Così, daje oggi e daje domani (direbbero dalle sue parti), decide di scriverci un pezzo su quello scatto. Ritiene che sia il caso di approfondire come mai il Comune di Roma abbia voluto puntare forte sulla valorizzazione di quel paesetto anomalo. Immortalato e proposto ai turisti come fosse “il meglio di”.
Il risultato? Semplice. Ieri l’altro il giornalista americano, penna di punta del New York Times (non il Corriere dei piccoli) ha tirato giù un seimila battute su Civita di Bagnoregio. Per la cronaca, 6000 battute sono un fracco, fidatevi.
Il titolo è abbastanza inquietante: “I turisti riscoprono questo borgo, ma la natura ha altri progetti”. Non il massimo dell’ottimismo, insomma. Anche se poi segue un’analisi praticamente perfetta.
Yardley parte (da vecchio volpone) dalla storia di Sandro Rocchi. Uno che ci abitava, a Civita. E che è scappato negli anni ’70 perché non trovava lavoro. Ora invece Rocchi la sua Civita se la gode, eccome. Raccogliendo funghi e tartufi da barattare con pasti squisiti nel ristorante che gestisce il figlio. Uno dei tanti, tantissimi.
Tutto questo per raccontare cosa? “Che in 2500 anni di storia ne sono successe parecchie in loco – prosegue l’articolo – prima la roccaforte, poi l’abbandono, poi il ritorno e ora il boom mediatico”.
E già. Senza dubbio è stata proprio la diffusione lampo su scala mondiale a scomodare il Times. L’inviato a stelle e strisce però non si abbandona al solo lato economico della faccenda, ma decide di andare oltre. “Tutto questo movimento, questa promozione sui social, questi pellegrini – spiega – nonostante il paese sia a rischio di sgretolarsi definitivamente. La Regione Lazio ed i politici locali stanno pensando ad un piano per conservarlo, ma non sarà facile. La natura delle rocce ha portato, per via delle piogge, ad una erosione incredibile. Il paesaggio circostante, i Calanchi, varia ad ogni acquazzone. Si è chiesto aiuto anche all’Unesco attraverso la classica candidatura”.

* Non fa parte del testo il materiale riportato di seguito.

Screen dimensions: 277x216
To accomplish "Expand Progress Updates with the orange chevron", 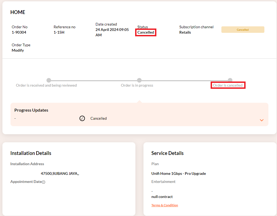I will coord(261,120).
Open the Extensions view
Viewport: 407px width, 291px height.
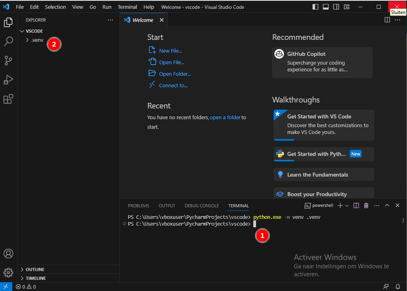8,99
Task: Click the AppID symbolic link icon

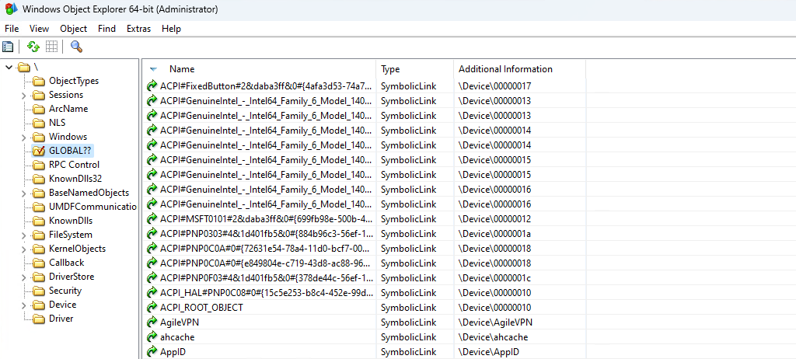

La chiusura, infine, è agrodolce. Ma conferma che Yardley sia venuto in terra di Tuscia col proposito di ragionare, e non di copia-e-incollare come molti suoi altri colleghi han fatto e faranno sempre. “La chiamano ‘La città che muore’, the town that is dying – conclude – ma nonostante il rischio sia alto, qui di vita ce ne sta parecchia. Anzi. Proprio questa delicatezza e il fatto che presto non potremmo più visitarla, probabilmente son serviti da volano turistico”.